Not only does she look amazing, she tastes amazing. The rich and pungent preserved white tuna is so well complimented by the acidity and sweetness of ripe citrus fruits. A little high quality EVOO and finishing salt, and this salad is simple perfection. I like to add some plucky sumac and finely chopped chives for color and texture, but if you don’t have either on hand, your salad won’t suffer.
3 whole winter citruses, such as blood orange, red grapefruit and navel orange, peel and pith removed and sliced into rounds.
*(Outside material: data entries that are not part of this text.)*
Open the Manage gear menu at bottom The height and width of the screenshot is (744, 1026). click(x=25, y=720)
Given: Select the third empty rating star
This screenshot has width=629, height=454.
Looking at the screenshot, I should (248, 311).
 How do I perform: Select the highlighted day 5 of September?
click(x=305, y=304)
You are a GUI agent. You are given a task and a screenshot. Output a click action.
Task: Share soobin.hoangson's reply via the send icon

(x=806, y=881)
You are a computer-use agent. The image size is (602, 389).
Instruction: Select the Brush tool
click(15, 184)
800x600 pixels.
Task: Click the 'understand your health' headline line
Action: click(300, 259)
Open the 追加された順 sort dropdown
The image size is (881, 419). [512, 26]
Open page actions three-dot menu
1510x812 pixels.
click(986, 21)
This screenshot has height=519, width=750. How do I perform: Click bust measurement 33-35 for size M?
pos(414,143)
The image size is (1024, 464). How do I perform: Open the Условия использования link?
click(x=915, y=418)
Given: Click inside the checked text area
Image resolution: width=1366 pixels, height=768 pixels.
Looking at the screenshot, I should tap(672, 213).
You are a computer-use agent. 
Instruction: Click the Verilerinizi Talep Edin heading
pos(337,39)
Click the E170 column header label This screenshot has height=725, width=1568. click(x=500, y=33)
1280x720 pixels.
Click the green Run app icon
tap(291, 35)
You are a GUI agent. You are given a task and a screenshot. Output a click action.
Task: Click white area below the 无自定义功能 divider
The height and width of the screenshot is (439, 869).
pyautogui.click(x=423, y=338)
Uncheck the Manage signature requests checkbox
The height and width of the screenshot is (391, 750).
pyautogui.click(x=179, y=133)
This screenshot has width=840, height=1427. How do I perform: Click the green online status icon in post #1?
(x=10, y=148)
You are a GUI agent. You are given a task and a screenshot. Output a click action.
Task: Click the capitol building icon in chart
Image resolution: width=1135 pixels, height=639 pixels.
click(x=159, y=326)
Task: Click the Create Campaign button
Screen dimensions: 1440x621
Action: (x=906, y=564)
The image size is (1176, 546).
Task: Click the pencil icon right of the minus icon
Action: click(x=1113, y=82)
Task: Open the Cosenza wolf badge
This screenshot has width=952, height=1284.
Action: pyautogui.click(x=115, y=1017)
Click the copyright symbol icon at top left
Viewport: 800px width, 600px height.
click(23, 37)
4 hefty forkfuls of preserved white tuna, such as Conservas de Combados White Tuna Belly Fillets, Conservas Ortiz White Tuna in Olive Oil
Extra virgin olive oil, as needed. We recommend La Boella’s 'Flor' 100% Arbequina Unfiltered Extra Virgin Olive Oil
Finishing salt, as needed, such as Pure Amagansett Sea Salt
Cracked black pepper, as needed
Sumac, as needed (optional)
2 teaspoons of chives, thinly sliced (optional)
…..
1 - On a platter, arrange the citrus slices in shingles, alternating flavors
2 - Gently spread and crumble the tuna fillets over the citrus
3 - Drizzle a generous amount of extra virgin olive oil over the entire salad
4 - Sprinkle with finishing salt, a few turns of cracked black pepper
5 - Finish with any other desired spices or herbs for extra flavor, texture and color.